Chapter 269: Ezra Dunster's Dilemma
Ezra Dunster have realized a long time ago that he had made a ruthless monster -- the same monster that was now ruining his own life and the distant memory of his person -- and it was his own responsibility, and nobody else. There was no one to blame other than his own curious mind, and it is only now that he fully realized that St Thomas Aquinas was right in what he wrote in his immortal Summa Theologica.
Evil needed the good to be corrupted, and this is his most pragmatic inference for now. The desire to separate the evil from the goodness of things is a futile attempt because even the good will die from this unwanted separation, which is mainly the case as a direct effect of the original sin.
It is the humans who have the fullness of creation by being made in the image and likeness of God, and all other things (especially the invisible ones as it is the norm with the visible) have been corrupted with the same curse of death. The mastery of the poison of literature has become familiar with himself, and it is part of a great portion of knowledge that he now possesses on how everything sinful will come to an end, and it must apply with a distinct aspect of the unseen from certain destruction, too.
This crucial knowledge has come not without a price, however. In as much as his curiosity has led his experiments to this all-important discovery, he unknowingly created a ferocious monster in the process. Not just a dangerous and fearsome monster that all skillful fantasy writers may ever think of, but it is a monster in the same form of a human being. This monster has been unwillingly given the breath of life, and there is simply no greater tragedy than this.
In all of Ezra Dunster's travels and journeys, nothing has ever prepared him to reach this juncture and meet his own evil self. It is only now that he fully understood everything that President Algebra has told him, in exchange for his most foolish self in vowing to keep President Algebra's most devious secrets.

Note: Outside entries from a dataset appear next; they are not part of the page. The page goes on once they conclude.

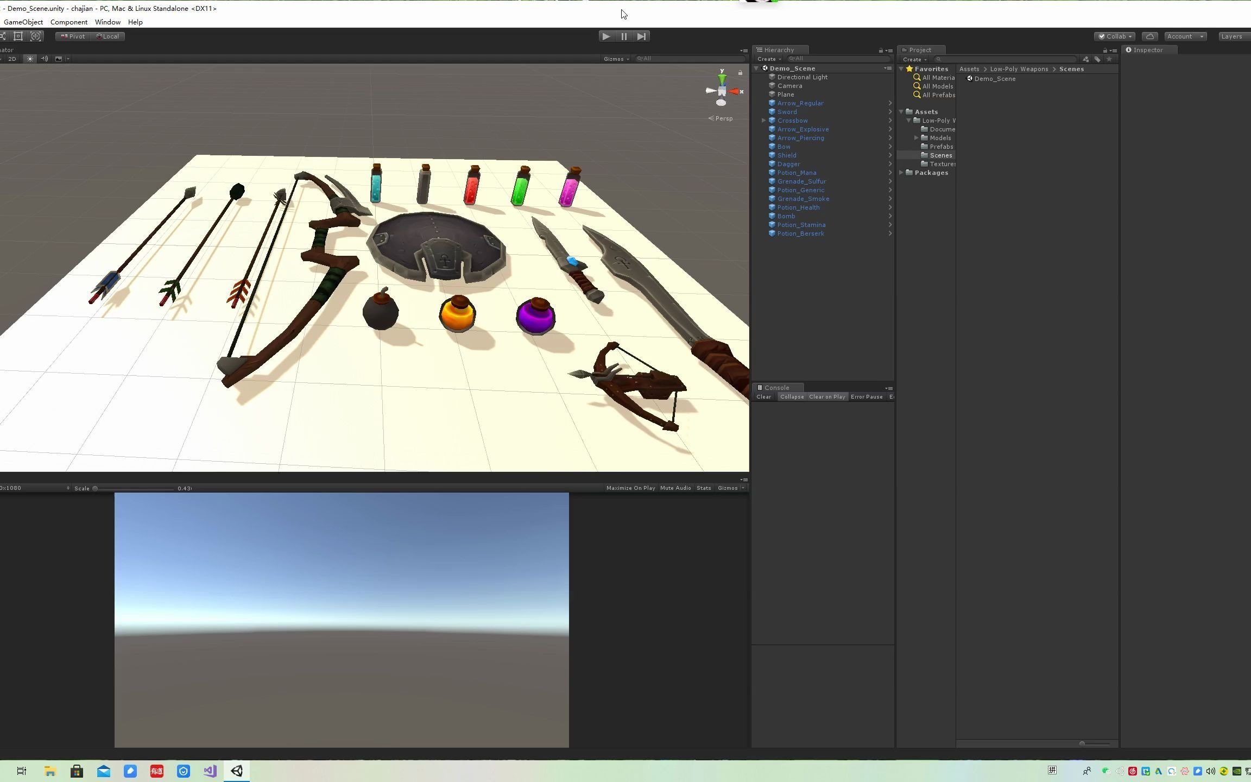Click the Step frame button
The image size is (1251, 782).
coord(642,36)
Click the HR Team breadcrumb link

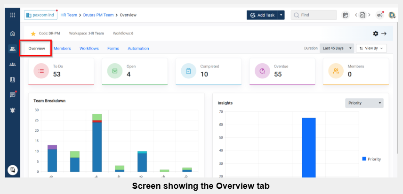68,15
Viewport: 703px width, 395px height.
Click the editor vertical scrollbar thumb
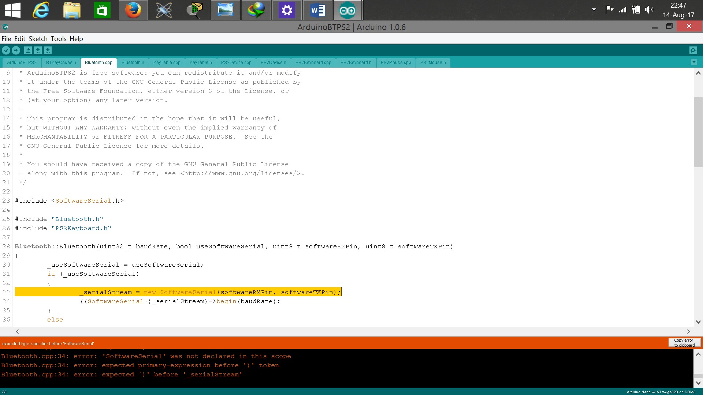tap(698, 132)
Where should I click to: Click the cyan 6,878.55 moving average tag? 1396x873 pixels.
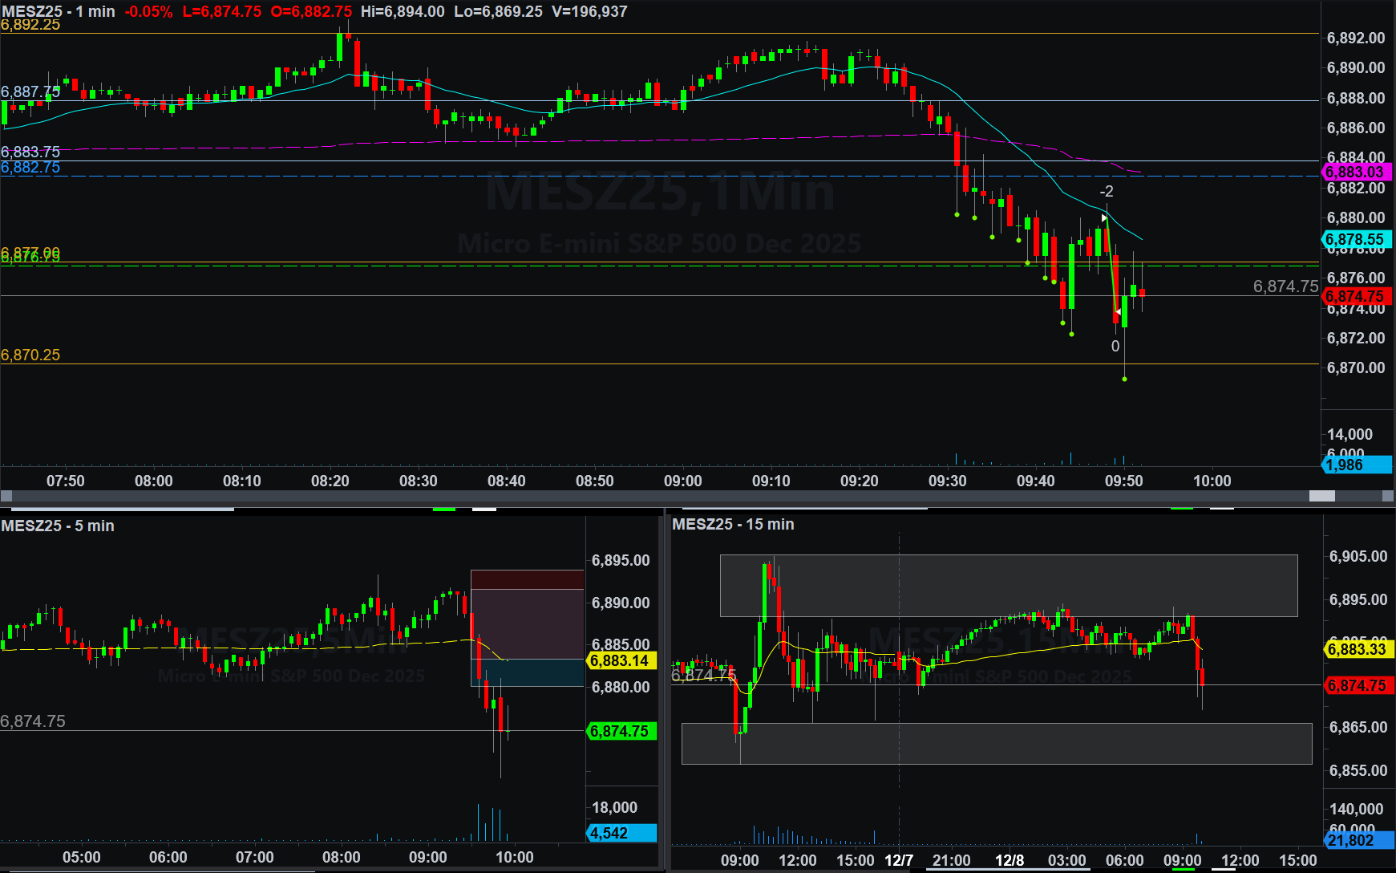1354,239
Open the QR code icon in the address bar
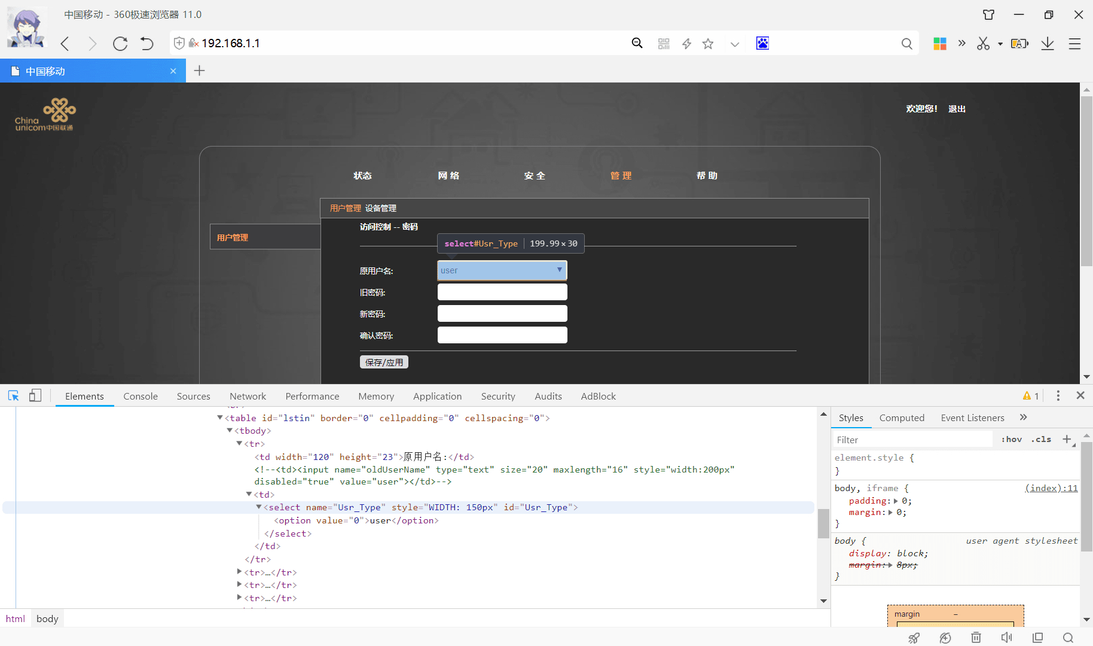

The main problem with this incident happening is the fact that he is now governed by an impossible bond, which means that his vows must be fulfilled at all costs, or risk losing his own life by obligation. He simply cannot break this inherent lie that he regrettably agreed to, and simply reverse the natural necessity.
Now, he has also confirmed that the motion of life is constant. It contains both life and death. It has become the paradox of living, and the major tolerance of the inconvenient duality of good and evil, and of creation and destruction.
For the meantime, he must contend with this monster on his own. And more than trying to defeat this monster, he must also deal with the Dark Prince that took possession of President Algebra's humanly flesh in order to deceive him.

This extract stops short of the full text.